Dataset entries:
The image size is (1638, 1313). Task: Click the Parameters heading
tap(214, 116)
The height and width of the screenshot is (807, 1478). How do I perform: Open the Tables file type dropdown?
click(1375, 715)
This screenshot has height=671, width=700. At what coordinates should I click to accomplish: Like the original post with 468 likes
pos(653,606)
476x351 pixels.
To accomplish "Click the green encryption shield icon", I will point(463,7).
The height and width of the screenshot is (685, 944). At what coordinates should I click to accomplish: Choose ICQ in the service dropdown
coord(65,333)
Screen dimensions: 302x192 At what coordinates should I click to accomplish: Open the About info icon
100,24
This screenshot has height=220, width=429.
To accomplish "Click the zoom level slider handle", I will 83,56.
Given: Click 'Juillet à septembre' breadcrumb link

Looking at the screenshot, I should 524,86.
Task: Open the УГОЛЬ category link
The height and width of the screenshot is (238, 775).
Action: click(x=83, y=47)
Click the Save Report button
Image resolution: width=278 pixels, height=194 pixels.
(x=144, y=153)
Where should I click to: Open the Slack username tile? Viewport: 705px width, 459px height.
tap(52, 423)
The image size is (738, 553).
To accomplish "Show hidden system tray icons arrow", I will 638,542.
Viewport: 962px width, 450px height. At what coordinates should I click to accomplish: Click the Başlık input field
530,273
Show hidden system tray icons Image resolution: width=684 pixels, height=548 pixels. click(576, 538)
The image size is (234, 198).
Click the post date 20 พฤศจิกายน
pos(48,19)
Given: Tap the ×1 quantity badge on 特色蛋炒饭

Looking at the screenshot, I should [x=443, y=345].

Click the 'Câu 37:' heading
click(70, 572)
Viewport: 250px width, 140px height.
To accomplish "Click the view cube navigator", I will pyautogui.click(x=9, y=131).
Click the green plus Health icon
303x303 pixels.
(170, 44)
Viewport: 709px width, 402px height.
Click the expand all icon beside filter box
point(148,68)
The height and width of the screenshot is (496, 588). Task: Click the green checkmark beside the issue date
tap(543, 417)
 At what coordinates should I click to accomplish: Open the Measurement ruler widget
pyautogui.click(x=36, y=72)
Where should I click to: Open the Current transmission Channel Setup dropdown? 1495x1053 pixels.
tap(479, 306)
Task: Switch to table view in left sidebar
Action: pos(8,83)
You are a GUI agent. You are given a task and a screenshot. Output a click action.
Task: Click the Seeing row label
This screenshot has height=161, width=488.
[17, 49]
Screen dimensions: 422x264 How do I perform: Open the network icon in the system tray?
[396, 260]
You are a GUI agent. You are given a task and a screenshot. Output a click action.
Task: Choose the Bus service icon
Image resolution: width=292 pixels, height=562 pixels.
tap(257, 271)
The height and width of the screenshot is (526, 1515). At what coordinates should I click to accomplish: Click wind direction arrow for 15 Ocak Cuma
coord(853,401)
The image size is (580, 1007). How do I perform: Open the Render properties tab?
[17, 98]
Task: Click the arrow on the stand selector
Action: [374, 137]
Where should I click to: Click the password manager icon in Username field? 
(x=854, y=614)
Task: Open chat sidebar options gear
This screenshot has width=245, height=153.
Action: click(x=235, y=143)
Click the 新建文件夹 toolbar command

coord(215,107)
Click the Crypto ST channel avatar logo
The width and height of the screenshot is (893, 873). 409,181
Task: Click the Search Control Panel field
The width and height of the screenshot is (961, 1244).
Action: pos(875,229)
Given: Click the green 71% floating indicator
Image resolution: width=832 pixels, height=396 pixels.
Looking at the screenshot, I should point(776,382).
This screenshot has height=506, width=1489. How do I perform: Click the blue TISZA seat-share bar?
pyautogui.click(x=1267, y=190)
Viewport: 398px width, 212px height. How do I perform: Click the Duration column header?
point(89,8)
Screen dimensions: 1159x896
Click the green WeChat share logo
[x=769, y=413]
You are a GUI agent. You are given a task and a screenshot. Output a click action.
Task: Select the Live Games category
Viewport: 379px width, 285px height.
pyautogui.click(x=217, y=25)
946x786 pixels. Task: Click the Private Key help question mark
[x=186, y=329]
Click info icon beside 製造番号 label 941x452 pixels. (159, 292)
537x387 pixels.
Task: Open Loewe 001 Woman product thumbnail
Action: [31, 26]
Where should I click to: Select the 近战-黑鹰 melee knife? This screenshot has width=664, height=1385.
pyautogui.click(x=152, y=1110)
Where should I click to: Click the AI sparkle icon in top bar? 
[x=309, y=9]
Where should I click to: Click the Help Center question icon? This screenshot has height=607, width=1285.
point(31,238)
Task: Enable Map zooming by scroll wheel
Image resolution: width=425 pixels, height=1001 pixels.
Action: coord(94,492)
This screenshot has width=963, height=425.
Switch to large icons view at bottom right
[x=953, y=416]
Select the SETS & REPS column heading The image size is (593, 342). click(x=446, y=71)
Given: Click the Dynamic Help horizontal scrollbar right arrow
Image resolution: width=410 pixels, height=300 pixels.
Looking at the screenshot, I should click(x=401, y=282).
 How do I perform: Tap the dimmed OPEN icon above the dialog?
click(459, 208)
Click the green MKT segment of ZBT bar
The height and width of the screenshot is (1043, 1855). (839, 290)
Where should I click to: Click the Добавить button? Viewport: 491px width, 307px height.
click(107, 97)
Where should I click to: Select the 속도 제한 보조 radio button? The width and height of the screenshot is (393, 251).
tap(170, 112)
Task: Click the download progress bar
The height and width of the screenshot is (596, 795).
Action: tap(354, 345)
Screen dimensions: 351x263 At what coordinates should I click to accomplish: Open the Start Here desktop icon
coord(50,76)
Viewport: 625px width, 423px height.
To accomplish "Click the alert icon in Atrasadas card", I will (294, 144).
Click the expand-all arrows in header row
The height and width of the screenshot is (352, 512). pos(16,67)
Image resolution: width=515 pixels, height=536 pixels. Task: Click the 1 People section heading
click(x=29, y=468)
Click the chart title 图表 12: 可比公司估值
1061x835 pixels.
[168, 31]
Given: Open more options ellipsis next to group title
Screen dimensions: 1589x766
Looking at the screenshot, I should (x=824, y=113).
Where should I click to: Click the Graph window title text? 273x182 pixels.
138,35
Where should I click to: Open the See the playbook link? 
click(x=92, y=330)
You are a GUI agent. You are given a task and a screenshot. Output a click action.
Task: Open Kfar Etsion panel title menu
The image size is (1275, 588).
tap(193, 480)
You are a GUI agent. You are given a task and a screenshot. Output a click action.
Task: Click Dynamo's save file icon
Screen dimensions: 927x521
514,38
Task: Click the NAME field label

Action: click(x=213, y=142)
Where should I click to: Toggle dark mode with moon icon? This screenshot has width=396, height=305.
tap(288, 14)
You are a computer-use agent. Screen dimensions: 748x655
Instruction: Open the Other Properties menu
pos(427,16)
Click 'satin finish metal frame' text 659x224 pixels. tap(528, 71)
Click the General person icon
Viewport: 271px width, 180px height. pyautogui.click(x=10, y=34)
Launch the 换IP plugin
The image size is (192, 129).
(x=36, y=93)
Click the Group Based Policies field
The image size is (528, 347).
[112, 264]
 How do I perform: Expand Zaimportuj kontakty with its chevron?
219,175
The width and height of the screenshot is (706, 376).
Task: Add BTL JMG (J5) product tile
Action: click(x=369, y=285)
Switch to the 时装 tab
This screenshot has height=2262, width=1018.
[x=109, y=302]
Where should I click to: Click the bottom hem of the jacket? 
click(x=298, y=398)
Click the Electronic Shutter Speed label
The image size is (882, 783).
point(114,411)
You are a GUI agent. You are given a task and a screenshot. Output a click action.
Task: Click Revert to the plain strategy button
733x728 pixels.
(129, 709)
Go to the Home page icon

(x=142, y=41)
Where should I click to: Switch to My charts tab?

▶ **Exercise goal**
Transcribe the records above with every character unchanged.

▶ **Expected answer**
The image size is (1638, 1313). Task: Click the Parameters heading
tap(214, 116)
The height and width of the screenshot is (807, 1478). How do I perform: Open the Tables file type dropdown?
click(1375, 715)
This screenshot has height=671, width=700. At what coordinates should I click to accomplish: Like the original post with 468 likes
pos(653,606)
476x351 pixels.
To accomplish "Click the green encryption shield icon", I will point(463,7).
The height and width of the screenshot is (685, 944). At what coordinates should I click to accomplish: Choose ICQ in the service dropdown
coord(65,333)
Screen dimensions: 302x192 At what coordinates should I click to accomplish: Open the About info icon
100,24
This screenshot has height=220, width=429.
To accomplish "Click the zoom level slider handle", I will 83,56.
Given: Click 'Juillet à septembre' breadcrumb link

Looking at the screenshot, I should 524,86.
Task: Open the УГОЛЬ category link
The height and width of the screenshot is (238, 775).
Action: click(x=83, y=47)
Click the Save Report button
Image resolution: width=278 pixels, height=194 pixels.
(x=144, y=153)
Where should I click to: Open the Slack username tile? Viewport: 705px width, 459px height.
tap(52, 423)
The image size is (738, 553).
To accomplish "Show hidden system tray icons arrow", I will 638,542.
Viewport: 962px width, 450px height. At what coordinates should I click to accomplish: Click the Başlık input field
530,273
Show hidden system tray icons Image resolution: width=684 pixels, height=548 pixels. click(576, 538)
The image size is (234, 198).
Click the post date 20 พฤศจิกายน
pos(48,19)
Given: Tap the ×1 quantity badge on 特色蛋炒饭

Looking at the screenshot, I should [x=443, y=345].

Click the 'Câu 37:' heading
click(70, 572)
Viewport: 250px width, 140px height.
To accomplish "Click the view cube navigator", I will pyautogui.click(x=9, y=131).
Click the green plus Health icon
303x303 pixels.
(170, 44)
Viewport: 709px width, 402px height.
Click the expand all icon beside filter box
point(148,68)
The height and width of the screenshot is (496, 588). Task: Click the green checkmark beside the issue date
tap(543, 417)
 At what coordinates should I click to accomplish: Open the Measurement ruler widget
pyautogui.click(x=36, y=72)
Where should I click to: Open the Current transmission Channel Setup dropdown? 1495x1053 pixels.
tap(479, 306)
Task: Switch to table view in left sidebar
Action: pos(8,83)
You are a GUI agent. You are given a task and a screenshot. Output a click action.
Task: Click the Seeing row label
This screenshot has height=161, width=488.
[17, 49]
Screen dimensions: 422x264 How do I perform: Open the network icon in the system tray?
[396, 260]
You are a GUI agent. You are given a task and a screenshot. Output a click action.
Task: Choose the Bus service icon
Image resolution: width=292 pixels, height=562 pixels.
tap(257, 271)
The height and width of the screenshot is (526, 1515). At what coordinates should I click to accomplish: Click wind direction arrow for 15 Ocak Cuma
coord(853,401)
The image size is (580, 1007). How do I perform: Open the Render properties tab?
[17, 98]
Task: Click the arrow on the stand selector
Action: [374, 137]
Where should I click to: Click the password manager icon in Username field? 
(x=854, y=614)
Task: Open chat sidebar options gear
This screenshot has width=245, height=153.
Action: click(x=235, y=143)
Click the 新建文件夹 toolbar command

coord(215,107)
Click the Crypto ST channel avatar logo
The width and height of the screenshot is (893, 873). 409,181
Task: Click the Search Control Panel field
The width and height of the screenshot is (961, 1244).
Action: pos(875,229)
Given: Click the green 71% floating indicator
Image resolution: width=832 pixels, height=396 pixels.
Looking at the screenshot, I should point(776,382).
This screenshot has height=506, width=1489. How do I perform: Click the blue TISZA seat-share bar?
pyautogui.click(x=1267, y=190)
Viewport: 398px width, 212px height. How do I perform: Click the Duration column header?
point(89,8)
Screen dimensions: 1159x896
Click the green WeChat share logo
[x=769, y=413]
You are a GUI agent. You are given a task and a screenshot. Output a click action.
Task: Select the Live Games category
Viewport: 379px width, 285px height.
pyautogui.click(x=217, y=25)
946x786 pixels. Task: Click the Private Key help question mark
[x=186, y=329]
Click info icon beside 製造番号 label 941x452 pixels. (159, 292)
537x387 pixels.
Task: Open Loewe 001 Woman product thumbnail
Action: [31, 26]
Where should I click to: Select the 近战-黑鹰 melee knife? This screenshot has width=664, height=1385.
pyautogui.click(x=152, y=1110)
Where should I click to: Click the AI sparkle icon in top bar? 
[x=309, y=9]
Where should I click to: Click the Help Center question icon? This screenshot has height=607, width=1285.
point(31,238)
Task: Enable Map zooming by scroll wheel
Image resolution: width=425 pixels, height=1001 pixels.
Action: coord(94,492)
This screenshot has width=963, height=425.
Switch to large icons view at bottom right
[x=953, y=416]
Select the SETS & REPS column heading The image size is (593, 342). click(x=446, y=71)
Given: Click the Dynamic Help horizontal scrollbar right arrow
Image resolution: width=410 pixels, height=300 pixels.
Looking at the screenshot, I should click(x=401, y=282).
 How do I perform: Tap the dimmed OPEN icon above the dialog?
click(459, 208)
Click the green MKT segment of ZBT bar
The height and width of the screenshot is (1043, 1855). (839, 290)
Where should I click to: Click the Добавить button? Viewport: 491px width, 307px height.
click(107, 97)
Where should I click to: Select the 속도 제한 보조 radio button? The width and height of the screenshot is (393, 251).
tap(170, 112)
Task: Click the download progress bar
The height and width of the screenshot is (596, 795).
Action: tap(354, 345)
Screen dimensions: 351x263 At what coordinates should I click to accomplish: Open the Start Here desktop icon
coord(50,76)
Viewport: 625px width, 423px height.
To accomplish "Click the alert icon in Atrasadas card", I will (294, 144).
Click the expand-all arrows in header row
The height and width of the screenshot is (352, 512). pos(16,67)
Image resolution: width=515 pixels, height=536 pixels. Task: Click the 1 People section heading
click(x=29, y=468)
Click the chart title 图表 12: 可比公司估值
1061x835 pixels.
[168, 31]
Given: Open more options ellipsis next to group title
Screen dimensions: 1589x766
Looking at the screenshot, I should (x=824, y=113).
Where should I click to: Click the Graph window title text? 273x182 pixels.
138,35
Where should I click to: Open the See the playbook link? 
click(x=92, y=330)
You are a GUI agent. You are given a task and a screenshot. Output a click action.
Task: Open Kfar Etsion panel title menu
The image size is (1275, 588).
tap(193, 480)
You are a GUI agent. You are given a task and a screenshot. Output a click action.
Task: Click Dynamo's save file icon
Screen dimensions: 927x521
514,38
Task: Click the NAME field label

Action: click(x=213, y=142)
Where should I click to: Toggle dark mode with moon icon? This screenshot has width=396, height=305.
tap(288, 14)
You are a computer-use agent. Screen dimensions: 748x655
Instruction: Open the Other Properties menu
pos(427,16)
Click 'satin finish metal frame' text 659x224 pixels. tap(528, 71)
Click the General person icon
Viewport: 271px width, 180px height. pyautogui.click(x=10, y=34)
Launch the 换IP plugin
The image size is (192, 129).
(x=36, y=93)
Click the Group Based Policies field
The image size is (528, 347).
[112, 264]
 How do I perform: Expand Zaimportuj kontakty with its chevron?
219,175
The width and height of the screenshot is (706, 376).
Task: Add BTL JMG (J5) product tile
Action: click(x=369, y=285)
Switch to the 时装 tab
This screenshot has height=2262, width=1018.
[x=109, y=302]
Where should I click to: Click the bottom hem of the jacket? 
click(x=298, y=398)
Click the Electronic Shutter Speed label
The image size is (882, 783).
point(114,411)
You are a GUI agent. You are given a task and a screenshot. Output a click action.
Task: Click Revert to the plain strategy button
733x728 pixels.
(129, 709)
Go to the Home page icon

(x=142, y=41)
Where should I click to: Switch to My charts tab?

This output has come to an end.